The new probe was announced less than an hour after Conservative MPs voted down Labour’s attempt to force a wider parliamentary inquiry.

An official investigation ordered earlier this week by Boris Johnson has been described by Labour as “wholly inadequate” and “an insult to us all”, amid questions over its independence.

Civil servants have also been told to disclose any outside work they undertake, amid fears the Greensill scandal might be the tip of the iceberg.

It follows the revelation that a senior official was working for Greensill while also working as Whitehall’s head of procurement.

Earlier Mr Johnson’s spokesman said the man chosen by the prime minister to head the independent inquiry into the Greensill affair would not be paid for its duration.

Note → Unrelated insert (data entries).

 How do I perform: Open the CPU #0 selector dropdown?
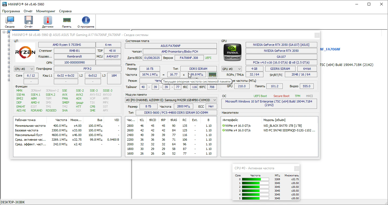(24, 69)
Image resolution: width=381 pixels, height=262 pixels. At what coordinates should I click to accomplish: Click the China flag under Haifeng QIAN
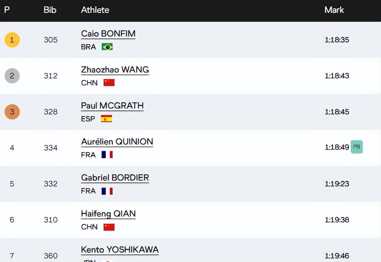pos(109,227)
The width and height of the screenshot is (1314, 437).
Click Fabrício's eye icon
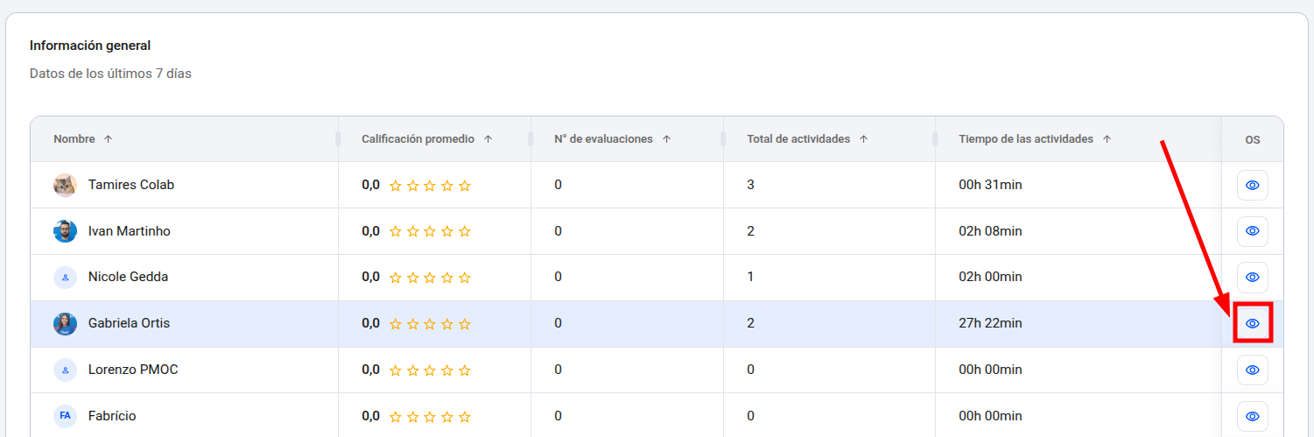coord(1252,416)
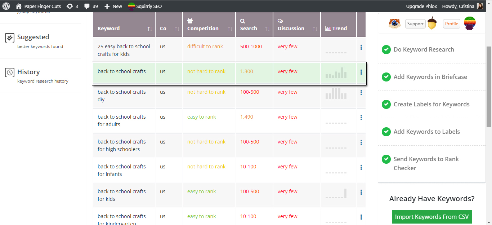Click the acorn icon beside Support

pyautogui.click(x=432, y=23)
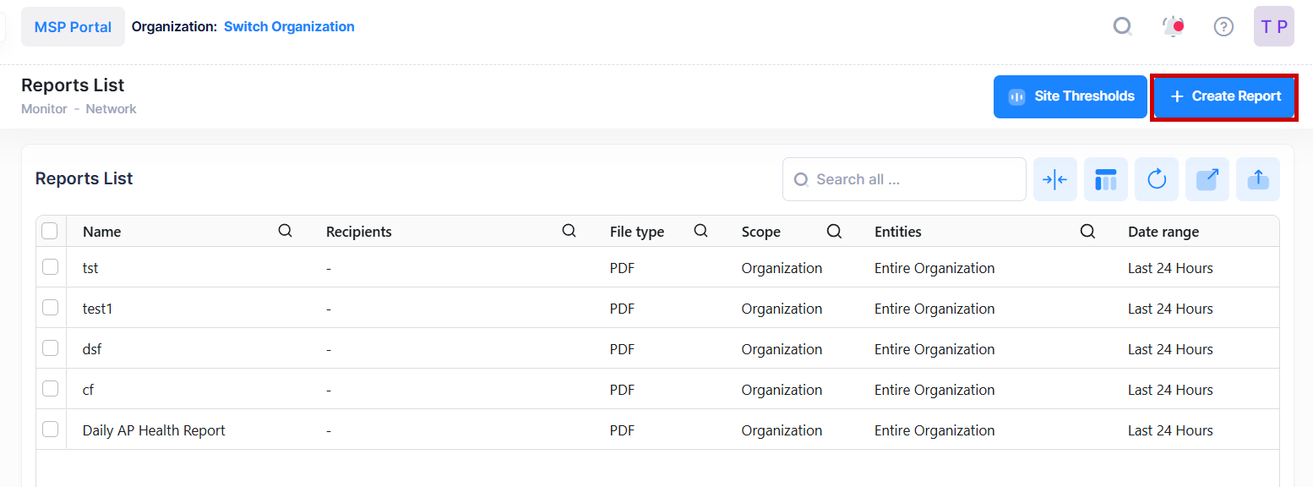The image size is (1313, 487).
Task: Open the report list in a new window icon
Action: (1207, 179)
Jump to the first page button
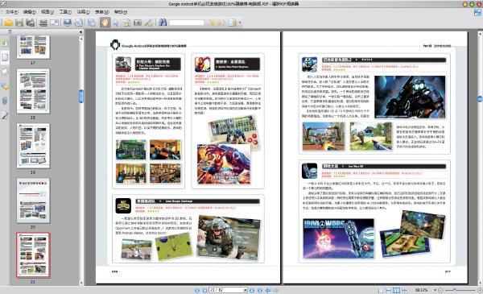 pyautogui.click(x=197, y=290)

The move followed criticism that top lawyer Nigel Boardman also serves as a a non-executive director of the business department.

No 10 said he would not act as a director while the inquiry was carried out and that he was not being paid “from now onwards”.

Mr Boardman, the son of a former Tory Cabinet minister, had already come under fire after it emerged his law firm previously campaigned against limited curbs to lobbying rules.

Mr Johnson also faced pressure from his anti-corruption champion, who backed calls for a series of reforms on lobbying.

John Penrose, the Conservative MP for Weston-super-Mare, told MPs there were rules designed to disclose who ministers meet.

“(But these) disclosures don’t happen fast enough, they aren’t complete enough, they aren’t mutually comprehensible and machine readable and searchable enough, and as a result it is much too difficult at the moment to link up who ministers have met with, who the lobbyists are working for, with who is donating money to which political party,” he said.

The Treasury committee inquiry will focus look at the “appropriateness” of the Treasury’s response to lobbying in relation to Greensill Capital.

Tory MP Mel Stride, the chair of the committee, said it would set out further details next week. Conservative MPs voted down Labour’s proposal for a wider parliamentary inquiry by 357 votes to 262. Labour’s Rachel Reeves accused Mr Johnson’s party of voting “to cover up cronyism”.

“It’s the return of Tory sleaze: one rule for them, another for everybody else,” she said.